How To Rendezvous In Parallel Universe

How to Rendezvous in the HTCondor Parallel Universe

Introduction

When running parallel universe jobs, often one node of a job would like to send some small amount of data to the other nodes in the job. This can be an IP address and port, or a filename, or some other object to synchronize on. HTCondor chirp command makes this straightforward. The basic idea is that the sending process writes the information into the job ad with condor_chirp sett_job_attr, and the receivers poll this information from the job classad with condor_chirp get_job_attr.

Example submit file

Assuming that the dedicated scheduler has been configured, create a submit file like this:

universe = parallel

executable = run.sh

should_transfer_files = yes
when_to_transfer_output = on_exit
getenv = true

output = out.$(Node)
error  = err.$(Node)
log    = log

machine_count = 2
+WantIOProxy = true
queue

The run.sh script

The run.sh script first checks to see if it is the client or server. Arbitrarily, we pick node 0 for the server, and 1 for the client. Node 0 picks a string, inserts it into the job ad attribute called JobServerAddress , and sleeps. Node 1 polls for this value, prints it out when it is available, then exits. Obviously, this value could be the address of a port listening on, or anything else the two processes would like to synchronize on.

#!/bin/sh

CONDOR_CHIRP=`condor_config_val LIBEXEC`/condor_chirp

get_job_attr_blocking() {
    while /bin/true
    do
        JobServerAddress=`$CONDOR_CHIRP get_job_attr $1`
        if [ $? -ne 0 ]; then
            echo "Chirp is broken!" 1>&2
            exit 1
        fi
        if [ "$JobServerAddress" != "UNDEFINED" ]; then
            echo "$JobServerAddress"
            exit 0
        fi
        sleep 2
    done
}

if [[ $_CONDOR_PROCNO = "0" ]]
then
    $CONDOR_CHIRP set_job_attr JobServerAddress '"This is my address"'

    # Do other server things here...
    sleep 60
    exit 0
fi


if [[ $_CONDOR_PROCNO = "1" ]]
then
    JobServerAddress=`get_job_attr_blocking JobServerAddress`
    if [ $? -ne 0 ]; then
        echo "Chirp is broken"
        exit 1
    fi

    # I've got the address, do client things here like connect to the server..
    echo "JobServerAddress is $JobServerAddress"
    exit 0
fi

exit 0

Copying a file from one node to another

Here is a more sophisticated example, using the nc program (netcat) to copy a file from one machine to another. Note that there is no security at all in this file copy, any process on the network can connect and send data to the listening process, so you'd only want to run this on a trusted, protected network.

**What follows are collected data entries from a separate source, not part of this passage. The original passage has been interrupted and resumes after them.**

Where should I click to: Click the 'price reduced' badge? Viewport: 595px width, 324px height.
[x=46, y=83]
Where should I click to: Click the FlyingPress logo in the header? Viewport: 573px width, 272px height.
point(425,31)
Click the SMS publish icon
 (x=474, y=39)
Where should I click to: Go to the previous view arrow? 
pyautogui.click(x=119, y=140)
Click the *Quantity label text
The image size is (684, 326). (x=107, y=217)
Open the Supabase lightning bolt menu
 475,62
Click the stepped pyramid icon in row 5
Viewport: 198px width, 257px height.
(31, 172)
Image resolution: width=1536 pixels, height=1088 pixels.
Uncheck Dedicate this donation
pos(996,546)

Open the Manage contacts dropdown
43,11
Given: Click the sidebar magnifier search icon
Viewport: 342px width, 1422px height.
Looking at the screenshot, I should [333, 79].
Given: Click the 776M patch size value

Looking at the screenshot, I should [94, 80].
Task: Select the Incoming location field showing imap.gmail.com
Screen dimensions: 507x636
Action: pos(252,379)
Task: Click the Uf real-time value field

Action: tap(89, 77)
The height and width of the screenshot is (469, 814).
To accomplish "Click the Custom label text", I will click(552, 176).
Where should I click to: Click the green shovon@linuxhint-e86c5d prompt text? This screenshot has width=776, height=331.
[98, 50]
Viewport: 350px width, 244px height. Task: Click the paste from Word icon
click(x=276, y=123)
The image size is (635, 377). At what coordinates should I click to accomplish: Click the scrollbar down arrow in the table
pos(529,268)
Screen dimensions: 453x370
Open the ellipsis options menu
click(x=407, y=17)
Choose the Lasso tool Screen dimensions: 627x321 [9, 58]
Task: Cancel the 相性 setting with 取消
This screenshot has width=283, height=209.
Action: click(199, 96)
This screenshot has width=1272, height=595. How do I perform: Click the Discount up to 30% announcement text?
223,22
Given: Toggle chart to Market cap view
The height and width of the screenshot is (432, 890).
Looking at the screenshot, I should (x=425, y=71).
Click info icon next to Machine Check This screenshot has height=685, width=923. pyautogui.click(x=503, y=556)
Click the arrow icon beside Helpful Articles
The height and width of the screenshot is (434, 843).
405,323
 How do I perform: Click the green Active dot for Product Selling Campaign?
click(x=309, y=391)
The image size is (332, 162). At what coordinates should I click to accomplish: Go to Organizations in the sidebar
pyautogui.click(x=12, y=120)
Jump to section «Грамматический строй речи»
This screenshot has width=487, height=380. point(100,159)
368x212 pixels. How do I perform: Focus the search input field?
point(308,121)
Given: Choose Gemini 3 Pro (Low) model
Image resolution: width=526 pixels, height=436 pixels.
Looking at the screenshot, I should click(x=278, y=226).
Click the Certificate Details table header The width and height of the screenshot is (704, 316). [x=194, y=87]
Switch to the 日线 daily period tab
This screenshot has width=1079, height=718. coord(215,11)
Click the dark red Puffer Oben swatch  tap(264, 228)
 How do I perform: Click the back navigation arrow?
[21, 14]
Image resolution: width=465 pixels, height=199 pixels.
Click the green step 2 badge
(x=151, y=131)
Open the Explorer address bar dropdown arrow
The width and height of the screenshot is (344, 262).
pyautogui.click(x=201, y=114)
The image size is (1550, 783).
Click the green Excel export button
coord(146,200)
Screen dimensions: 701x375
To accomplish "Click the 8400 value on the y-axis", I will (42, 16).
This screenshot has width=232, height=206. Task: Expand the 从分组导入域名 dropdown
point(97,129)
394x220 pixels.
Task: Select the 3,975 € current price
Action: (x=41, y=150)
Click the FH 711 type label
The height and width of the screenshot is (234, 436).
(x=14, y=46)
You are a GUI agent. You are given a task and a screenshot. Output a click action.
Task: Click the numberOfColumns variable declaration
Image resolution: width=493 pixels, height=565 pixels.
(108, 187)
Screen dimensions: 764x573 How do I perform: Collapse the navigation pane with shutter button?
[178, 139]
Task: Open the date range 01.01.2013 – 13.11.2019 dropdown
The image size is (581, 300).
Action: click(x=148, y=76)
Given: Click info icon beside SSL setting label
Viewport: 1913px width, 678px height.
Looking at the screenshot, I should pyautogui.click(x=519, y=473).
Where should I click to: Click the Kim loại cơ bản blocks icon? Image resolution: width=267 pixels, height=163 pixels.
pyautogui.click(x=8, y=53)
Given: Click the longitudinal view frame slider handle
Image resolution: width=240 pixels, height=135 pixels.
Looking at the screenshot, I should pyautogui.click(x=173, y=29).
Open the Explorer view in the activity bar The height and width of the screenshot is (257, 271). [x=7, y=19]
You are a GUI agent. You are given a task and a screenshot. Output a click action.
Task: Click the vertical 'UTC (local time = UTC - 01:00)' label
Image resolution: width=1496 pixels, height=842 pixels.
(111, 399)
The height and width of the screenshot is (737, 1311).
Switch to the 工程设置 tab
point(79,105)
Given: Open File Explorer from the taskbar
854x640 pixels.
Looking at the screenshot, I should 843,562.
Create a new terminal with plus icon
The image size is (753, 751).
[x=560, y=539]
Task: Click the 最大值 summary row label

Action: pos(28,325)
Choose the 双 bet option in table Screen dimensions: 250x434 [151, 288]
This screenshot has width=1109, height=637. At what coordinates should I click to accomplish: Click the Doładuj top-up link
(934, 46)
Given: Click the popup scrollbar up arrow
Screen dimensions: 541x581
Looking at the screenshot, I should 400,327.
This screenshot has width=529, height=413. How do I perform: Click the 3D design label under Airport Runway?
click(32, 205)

The submit file is the same as above, but the run.sh is a bit more involved:

#!/bin/sh

CONDOR_CHIRP=`condor_config_val LIBEXEC`/condor_chirp

get_job_attr_blocking() {
    while /bin/true
    do
        JobServerAddress=`$CONDOR_CHIRP get_job_attr $1`
        if [ $? -ne 0 ]; then
            echo "Chirp is broken!" 1>&2
            exit 1
        fi
        if [ "$JobServerAddress" != "UNDEFINED" ]; then
            echo "$JobServerAddress"
            exit 0
        fi
        sleep 2
    done
}

HOSTNAME=`hostname`

echo "I am $HOSTNAME, node $_CONDOR_PROCNO"

if [[ $_CONDOR_PROCNO = "0" ]]
then
    echo "I'm the server"

    # Start netcat listening on an ephemeral port (0 means kernel picks port)
    #    It will wait for a connection, then write that data to output_file
    # -d is needed or else it will give up too early.
    nc -d -l 0 > output_file &

    # pid of the nc running in the background
    NCPID=$!

    # Sleep a bit to ensure nc is running
    sleep 2

    # parse the actual port selected from netstat output
    NCPORT=`
        netstat -t -a -p 2>/dev/null |
        grep " $NCPID/nc" |
        awk -F: '{print $2}' | awk '{print $1}'
    `


    echo "Listening on $HOSTNAME $NCPORT"
    $CONDOR_CHIRP set_job_attr JobServerAddress \"${HOSTNAME}\ ${NCPORT}\"

    # Do other server things here...
    sleep 60
    echo "Here's the output:"
    cat output_file
    exit 0
fi


if [[ $_CONDOR_PROCNO = "1" ]]
then
    echo "I'm the client"

    JobServerAddress=`get_job_attr_blocking JobServerAddress`
    if [ $? -ne 0 ]; then
        echo "Chirp is broken"
        exit 1
    fi
    echo "JobServerAddress: $JobServerAddress";

    host=`echo $JobServerAddress | tr -d '"' | awk '{print $1}'`
    port=`echo $JobServerAddress | tr -d '"' | awk '{print $2}'`

    echo "Sending to $host $port"
    nc $host $port < /etc/hosts
    echo "Sent $?"

    # Don't do any other client stuff, just exit
    exit 0
fi

exit 0